Mice that are homozygous for the p53 R334H mutation (p53334H/H) developed normally and did not show any significant difference in terms of either cancer incidence or life span compared with wild-type mice, consistent with the low cancer penetrance observed in humans with the TP53 R337H mutation [5]. On the other hand, exposure to the carcinogen diethylnitrosamine (DEN) caused significantly increased liver tumor development in p53334H/H mice with more malignant histopathologic features. In parallel, there was evidence of increased DNA damage and decreased transactivation of p53 target genes in the DEN-treated liver tissue of p53334H/H mice compared with that of wild-type mice. Mechanistically, p53334H/H mouse liver tissue showed decreased levels of dimers and tetramers but increased monomers of p53 after DEN treatment, constituting the first in vivo demonstration of its diminished oligomerization capacity consistent with the observed decrease in its transcriptional activity (Figure 1).

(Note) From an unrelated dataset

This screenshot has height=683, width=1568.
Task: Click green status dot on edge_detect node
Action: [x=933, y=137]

Figure 1. Mutant p53 R334H (red), mouse homolog of the human TP53 R337H mutation, forms less dimers and tetramers for DNA binding compared with wild-type p53 (green) in mouse liver after exposure to the liver carcinogen diethylnitrosamine (DEN).

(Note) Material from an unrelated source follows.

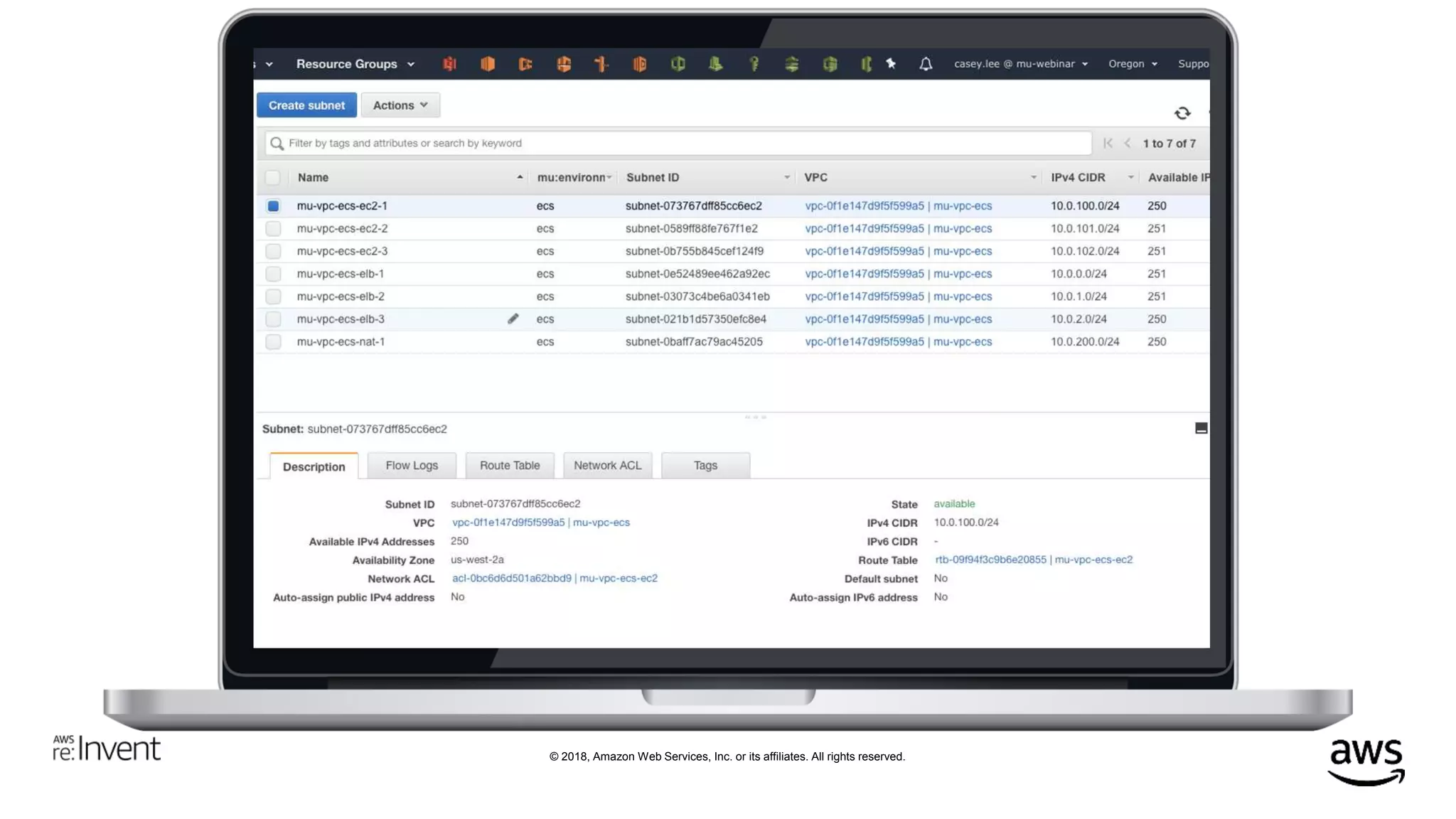Minimize the subnet details pane
The image size is (1456, 819).
click(1201, 428)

This is associated with decreased wild-type p53 transcriptional activity and increased DEN-induced liver tumor formation in the homozygous p53 R334H mutant mouse model.

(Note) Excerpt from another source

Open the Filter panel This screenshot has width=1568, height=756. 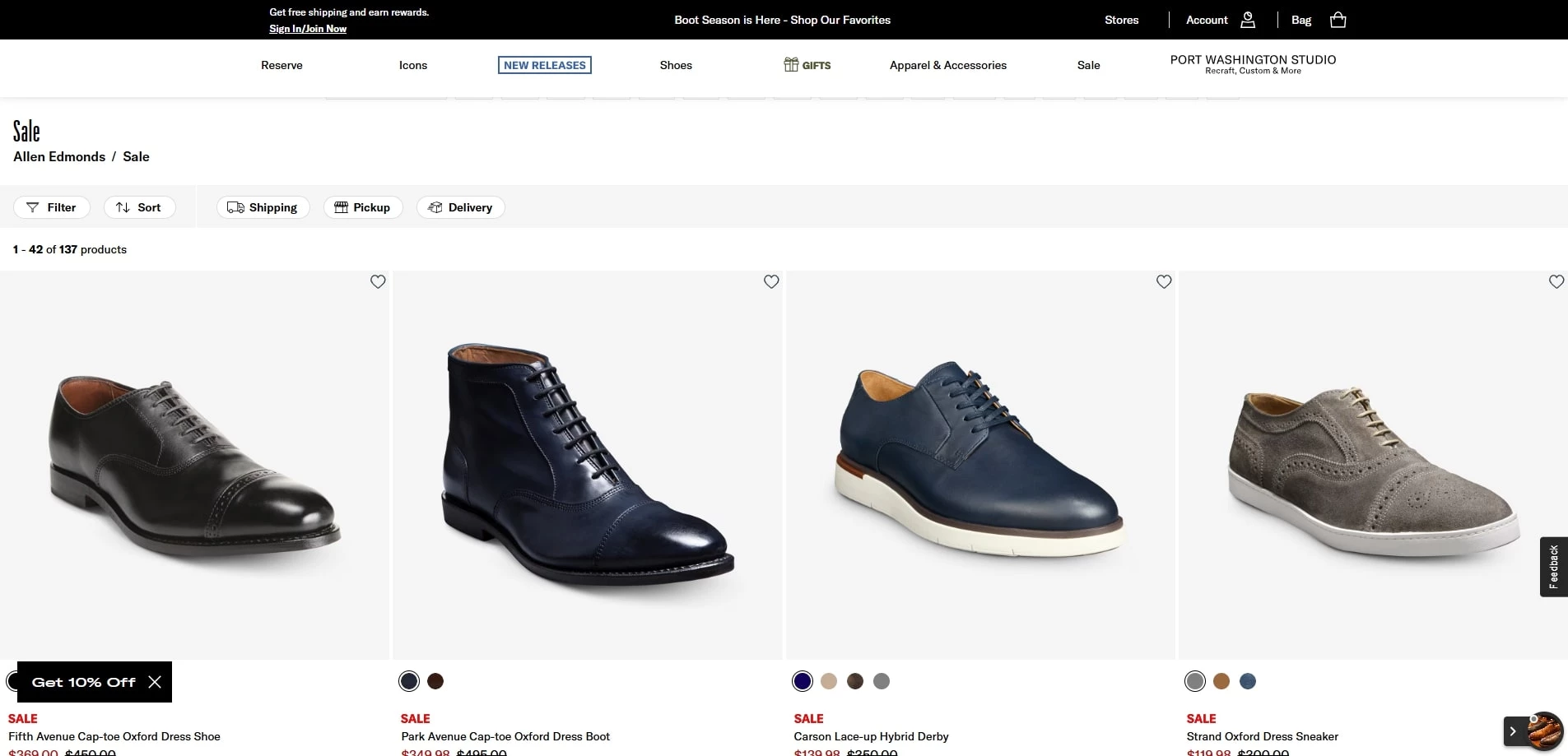point(52,207)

Structural studies have suggested that arginine 337 within the α-helix motif of human p53 forms a salt bridge with aspartate 352 of another p53 molecule, helping to stabilize p53 homodimers that in turn dimerize to form tetramers [3, 4]. The substitution of arginine 337 to histidine, which has a lower pKa than arginine, has been proposed to disrupt the stabilization of these p53 homodimers due to the loss of protonation and salt bridge formation at physiologic pH [3]. Thus, the transcriptional activity of human p53 R337H may be more sensitive to intracellular pH than that of the wild-type protein. In this regard, it is notable that the adrenal gland, which has very active uptake and the highest concentration of ascorbic acid (vitamin C) in the human body [6], is susceptible to cancer development in carriers of the R337H mutation. Besides the adrenocortical carcinoma, another pediatric cancer observed in patients with the R337H mutation is carcinoma of the choroid plexus, which is involved in electrolyte transport and pH buffering of the cerebrospinal fluid [7]. This raises the possibility that drugs or conditions that alter intracellular pH could affect the oligomerization of mutant p53 R337H, thereby ameliorating its defective transcriptional activity in vivo. Because patients with the TP53 R337H mutation have also been reported to have decreased plasma ascorbic acid levels [8], it is tempting to speculate that modulating tissue vitamin C levels or pH may alter endogenous p53 activity in vivo and affect tumorigenesis. Vitamin C deficiency is also common during pregnancy which could further potentiate the development of pediatric adrenocortical carcinoma in these genetically predisposed patients [9]. Finally, given the increasing interest in the use of metformin for chemoprevention in Li-Fraumeni syndrome [10], the increase in lactic acid production associated with the inhibition of respiration by metformin treatment could also be speculated to promote the tetramerization of p53 R337H for tumor suppression. With the availability of the p53 R334H mouse model, some of these questions could be addressed in the laboratory and may lead to insights for follow up by clinical investigation with the goal of improving the management of this large population of patients with a unique p53 mutation.